- Exercise requirements:
Please copy all of the data below line for line, without changing any character.

--- START Record list ---

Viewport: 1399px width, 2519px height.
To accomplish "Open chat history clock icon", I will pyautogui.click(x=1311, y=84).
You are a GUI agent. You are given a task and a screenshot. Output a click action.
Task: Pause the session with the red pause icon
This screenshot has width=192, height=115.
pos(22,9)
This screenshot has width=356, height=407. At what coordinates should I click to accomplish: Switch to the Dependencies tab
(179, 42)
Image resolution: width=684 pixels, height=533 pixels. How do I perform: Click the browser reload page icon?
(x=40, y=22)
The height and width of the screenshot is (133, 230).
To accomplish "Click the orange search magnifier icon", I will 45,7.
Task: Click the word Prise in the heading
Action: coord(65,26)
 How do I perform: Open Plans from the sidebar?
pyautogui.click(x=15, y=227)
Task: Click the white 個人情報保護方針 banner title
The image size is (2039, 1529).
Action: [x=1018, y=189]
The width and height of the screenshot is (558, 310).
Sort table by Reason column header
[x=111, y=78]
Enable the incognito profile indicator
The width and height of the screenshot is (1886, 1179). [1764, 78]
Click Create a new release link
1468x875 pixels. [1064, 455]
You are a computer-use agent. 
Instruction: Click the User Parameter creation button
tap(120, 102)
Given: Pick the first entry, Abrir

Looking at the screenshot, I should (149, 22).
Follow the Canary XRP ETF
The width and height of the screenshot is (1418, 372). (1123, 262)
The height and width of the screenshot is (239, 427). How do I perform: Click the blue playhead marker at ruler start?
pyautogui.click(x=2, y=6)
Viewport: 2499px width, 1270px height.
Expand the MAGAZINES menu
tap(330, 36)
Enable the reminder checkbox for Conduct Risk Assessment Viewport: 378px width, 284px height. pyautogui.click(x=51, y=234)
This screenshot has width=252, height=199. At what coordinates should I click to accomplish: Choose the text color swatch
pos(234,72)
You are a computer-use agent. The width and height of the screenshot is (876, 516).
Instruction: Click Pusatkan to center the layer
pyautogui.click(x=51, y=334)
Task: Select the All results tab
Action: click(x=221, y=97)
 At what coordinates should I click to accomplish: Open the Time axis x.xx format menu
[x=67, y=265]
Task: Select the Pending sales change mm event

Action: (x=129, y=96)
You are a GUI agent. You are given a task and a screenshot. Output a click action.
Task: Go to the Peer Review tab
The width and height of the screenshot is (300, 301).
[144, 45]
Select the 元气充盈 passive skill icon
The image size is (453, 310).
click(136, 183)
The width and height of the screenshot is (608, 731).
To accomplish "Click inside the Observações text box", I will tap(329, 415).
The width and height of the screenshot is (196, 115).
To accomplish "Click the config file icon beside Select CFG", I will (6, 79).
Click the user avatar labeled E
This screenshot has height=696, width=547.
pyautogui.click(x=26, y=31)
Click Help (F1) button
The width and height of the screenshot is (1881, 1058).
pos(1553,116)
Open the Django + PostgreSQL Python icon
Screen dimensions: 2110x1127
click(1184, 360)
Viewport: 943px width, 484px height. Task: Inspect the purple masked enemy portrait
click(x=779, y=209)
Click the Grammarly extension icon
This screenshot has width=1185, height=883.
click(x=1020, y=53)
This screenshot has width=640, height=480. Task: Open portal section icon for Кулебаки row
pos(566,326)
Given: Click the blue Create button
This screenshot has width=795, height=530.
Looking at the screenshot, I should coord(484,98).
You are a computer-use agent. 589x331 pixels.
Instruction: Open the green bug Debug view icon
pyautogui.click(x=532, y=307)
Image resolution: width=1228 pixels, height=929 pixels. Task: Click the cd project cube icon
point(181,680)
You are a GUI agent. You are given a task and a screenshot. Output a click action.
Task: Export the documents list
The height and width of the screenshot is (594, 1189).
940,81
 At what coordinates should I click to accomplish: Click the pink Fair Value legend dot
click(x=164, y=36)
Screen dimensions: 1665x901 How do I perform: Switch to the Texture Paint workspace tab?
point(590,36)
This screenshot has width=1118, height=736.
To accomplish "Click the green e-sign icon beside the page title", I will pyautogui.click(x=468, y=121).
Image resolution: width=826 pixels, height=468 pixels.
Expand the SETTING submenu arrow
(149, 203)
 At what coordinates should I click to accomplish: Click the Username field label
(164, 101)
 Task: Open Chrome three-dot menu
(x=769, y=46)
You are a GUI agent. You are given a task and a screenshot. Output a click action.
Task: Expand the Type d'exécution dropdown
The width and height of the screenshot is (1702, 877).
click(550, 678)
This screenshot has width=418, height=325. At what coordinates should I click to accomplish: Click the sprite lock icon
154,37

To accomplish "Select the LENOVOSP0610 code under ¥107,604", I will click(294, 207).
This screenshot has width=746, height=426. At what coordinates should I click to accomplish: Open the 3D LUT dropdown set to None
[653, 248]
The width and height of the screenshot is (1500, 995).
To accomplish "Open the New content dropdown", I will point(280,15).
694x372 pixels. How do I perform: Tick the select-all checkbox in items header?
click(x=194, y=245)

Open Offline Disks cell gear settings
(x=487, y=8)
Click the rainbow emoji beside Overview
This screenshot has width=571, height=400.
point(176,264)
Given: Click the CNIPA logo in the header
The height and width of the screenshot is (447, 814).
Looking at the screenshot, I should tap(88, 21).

--- END Record list ---

- Response to the task:
Viewport: 1399px width, 2519px height.
To accomplish "Open chat history clock icon", I will pyautogui.click(x=1311, y=84).
You are a GUI agent. You are given a task and a screenshot. Output a click action.
Task: Pause the session with the red pause icon
This screenshot has width=192, height=115.
pos(22,9)
This screenshot has width=356, height=407. At what coordinates should I click to accomplish: Switch to the Dependencies tab
(179, 42)
Image resolution: width=684 pixels, height=533 pixels. How do I perform: Click the browser reload page icon?
(x=40, y=22)
The height and width of the screenshot is (133, 230).
To accomplish "Click the orange search magnifier icon", I will 45,7.
Task: Click the word Prise in the heading
Action: coord(65,26)
 How do I perform: Open Plans from the sidebar?
pyautogui.click(x=15, y=227)
Task: Click the white 個人情報保護方針 banner title
The image size is (2039, 1529).
Action: [x=1018, y=189]
The width and height of the screenshot is (558, 310).
Sort table by Reason column header
[x=111, y=78]
Enable the incognito profile indicator
The width and height of the screenshot is (1886, 1179). [1764, 78]
Click Create a new release link
1468x875 pixels. [1064, 455]
You are a computer-use agent. 
Instruction: Click the User Parameter creation button
tap(120, 102)
Given: Pick the first entry, Abrir

Looking at the screenshot, I should (149, 22).
Follow the Canary XRP ETF
The width and height of the screenshot is (1418, 372). (1123, 262)
The height and width of the screenshot is (239, 427). How do I perform: Click the blue playhead marker at ruler start?
pyautogui.click(x=2, y=6)
Viewport: 2499px width, 1270px height.
Expand the MAGAZINES menu
tap(330, 36)
Enable the reminder checkbox for Conduct Risk Assessment Viewport: 378px width, 284px height. pyautogui.click(x=51, y=234)
This screenshot has width=252, height=199. At what coordinates should I click to accomplish: Choose the text color swatch
pos(234,72)
You are a computer-use agent. The width and height of the screenshot is (876, 516).
Instruction: Click Pusatkan to center the layer
pyautogui.click(x=51, y=334)
Task: Select the All results tab
Action: click(x=221, y=97)
 At what coordinates should I click to accomplish: Open the Time axis x.xx format menu
[x=67, y=265]
Task: Select the Pending sales change mm event

Action: (x=129, y=96)
You are a GUI agent. You are given a task and a screenshot. Output a click action.
Task: Go to the Peer Review tab
The width and height of the screenshot is (300, 301).
[144, 45]
Select the 元气充盈 passive skill icon
The image size is (453, 310).
click(136, 183)
The width and height of the screenshot is (608, 731).
To accomplish "Click inside the Observações text box", I will tap(329, 415).
The width and height of the screenshot is (196, 115).
To accomplish "Click the config file icon beside Select CFG", I will (6, 79).
Click the user avatar labeled E
This screenshot has height=696, width=547.
pyautogui.click(x=26, y=31)
Click Help (F1) button
The width and height of the screenshot is (1881, 1058).
pos(1553,116)
Open the Django + PostgreSQL Python icon
Screen dimensions: 2110x1127
click(1184, 360)
Viewport: 943px width, 484px height. Task: Inspect the purple masked enemy portrait
click(x=779, y=209)
Click the Grammarly extension icon
This screenshot has width=1185, height=883.
click(x=1020, y=53)
This screenshot has width=640, height=480. Task: Open portal section icon for Кулебаки row
pos(566,326)
Given: Click the blue Create button
This screenshot has width=795, height=530.
Looking at the screenshot, I should coord(484,98).
You are a computer-use agent. 589x331 pixels.
Instruction: Open the green bug Debug view icon
pyautogui.click(x=532, y=307)
Image resolution: width=1228 pixels, height=929 pixels. Task: Click the cd project cube icon
point(181,680)
You are a GUI agent. You are given a task and a screenshot. Output a click action.
Task: Export the documents list
The height and width of the screenshot is (594, 1189).
940,81
 At what coordinates should I click to accomplish: Click the pink Fair Value legend dot
click(x=164, y=36)
Screen dimensions: 1665x901 How do I perform: Switch to the Texture Paint workspace tab?
point(590,36)
This screenshot has width=1118, height=736.
To accomplish "Click the green e-sign icon beside the page title", I will pyautogui.click(x=468, y=121).
Image resolution: width=826 pixels, height=468 pixels.
Expand the SETTING submenu arrow
(149, 203)
 At what coordinates should I click to accomplish: Click the Username field label
(164, 101)
 Task: Open Chrome three-dot menu
(x=769, y=46)
You are a GUI agent. You are given a task and a screenshot. Output a click action.
Task: Expand the Type d'exécution dropdown
The width and height of the screenshot is (1702, 877).
click(550, 678)
This screenshot has width=418, height=325. At what coordinates should I click to accomplish: Click the sprite lock icon
154,37

To accomplish "Select the LENOVOSP0610 code under ¥107,604", I will click(294, 207).
This screenshot has width=746, height=426. At what coordinates should I click to accomplish: Open the 3D LUT dropdown set to None
[653, 248]
The width and height of the screenshot is (1500, 995).
To accomplish "Open the New content dropdown", I will point(280,15).
694x372 pixels. How do I perform: Tick the select-all checkbox in items header?
click(x=194, y=245)

Open Offline Disks cell gear settings
(x=487, y=8)
Click the rainbow emoji beside Overview
This screenshot has width=571, height=400.
point(176,264)
Given: Click the CNIPA logo in the header
The height and width of the screenshot is (447, 814).
Looking at the screenshot, I should tap(88, 21).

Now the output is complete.